The outlook is good. Great actually.
I've had two oncology appointments and another CT scan. Both CT scans showed no evidence of metastatic disease (cancer spread). The chest CT did show a node on my thyroid, but that's what you get for looking.
My options are as follows:
1. Observation. Do nothing, basically. Check back every 6 months or so and see if something comes up. This option has an estimated 20% chance of cancer recurring at some point in the future. Some studies have shown that it's an estimated 15-20% chance of recurrence in the next 5 years. My doctor said I'd probably have about a 20-23% chance of seeing cancer come back, based on some of the factors in my case.
2. Radiation therapy. This has been the standby for germ cell tumors for the last 60 years. It's effective, it's fast, and there are usually no immediate major side effects. It reduces the recurrence chances to about 5%. It does however permanently damage the marrow in your spine. Not a lot of damage, but there would be damage of some kind.
3. Chemotherapy. Carboplatin specifically. Not really as bad as TV makes it out to be. This option has seen promising results for treating germ cell tumors. With some more studies, it could become the default method of treating this type of cancer. The estimated recurrence rate would be about 2-3%. Pretty darn good if you ask me. Also, no lasting side effects or damage.
From my research (of which there is a TON to find), I am leaning strongly towards chemo. Doctor says that with an anti-emetic I shouldn't feel nausea, I won't lose any hair, and I'll only have to go through one session. I would be wiped out for about a week, the first two to three days being the worst, but should return to normal pretty quickly afterwards. While I don't really like the idea of the experience, the benefits far outweigh a week worth of suffering.
I meet on Monday with a naturopathic doctor to learn some more about options not covered by general western medicine. We use essential oils in my house, and I have great faith in the effectiveness of some of them, so who am I to turn up my nose at what they might have to say. Even if they don't have a treatment for my cancer, there might be something they have to say about recovery from chemo and other things that might help. I won't know until I ask. Keeping an open mind to learn everything before making a decision.

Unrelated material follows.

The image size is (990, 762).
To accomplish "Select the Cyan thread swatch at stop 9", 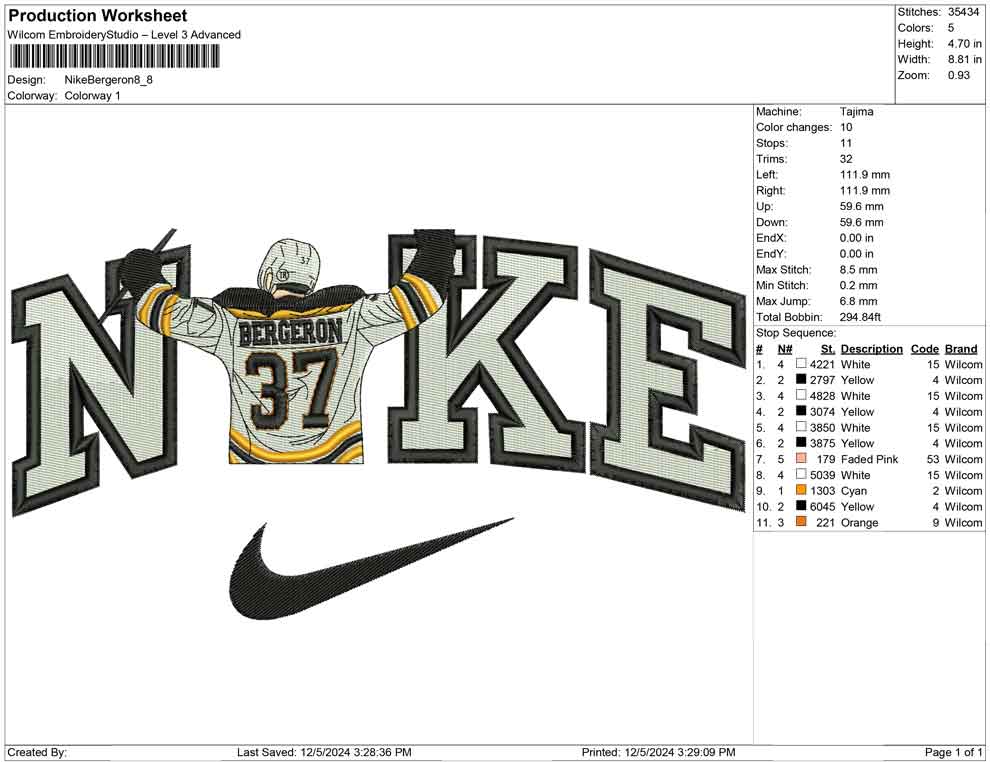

On Tuesday, I have the radiology consult appointment. This is to learn about what radiation therapy can do for me and how it will address my chances for recurrent cancer. I wasn't able to find enough information online about this specific treatment to feel confident that I had the whole picture. I will go into the appointment with a bunch of questions, but unless they have some magical words for me, I'm only going to make sure I'm fully informed.
Thursday is an education day for chemotherapy. I get to spend an hour with the nurses going over the details of the process and recovery. After my school session, I meet with the doctor again to make sure all the bases are covered and I am ready to undergo treatment.
Friday, the big day. Unless plans change, I will go to the cancer center in the morning and start my treatment. Should take about an hour and a half total time. Then I go home and sleep for the entire weekend; I choke down more water than I have ever wanted to and I ride it out.
I don't really feel like the title of cancer survivor really applies to me. In my world, I had cancer for about a week and a half. All of this monkey motion is just tying up loose ends and covering my bases. I will come out of this experience cancer free and moving forward with life, as if nothing ever happened. I'm not qualified to stand in the ranks of people who have gone up against much more serious cancer and won. While that may be self depreciation, I'm fine with it. I bear no heavy weight, I carry no title belt. I'm just a regular guy who is missing a testicle.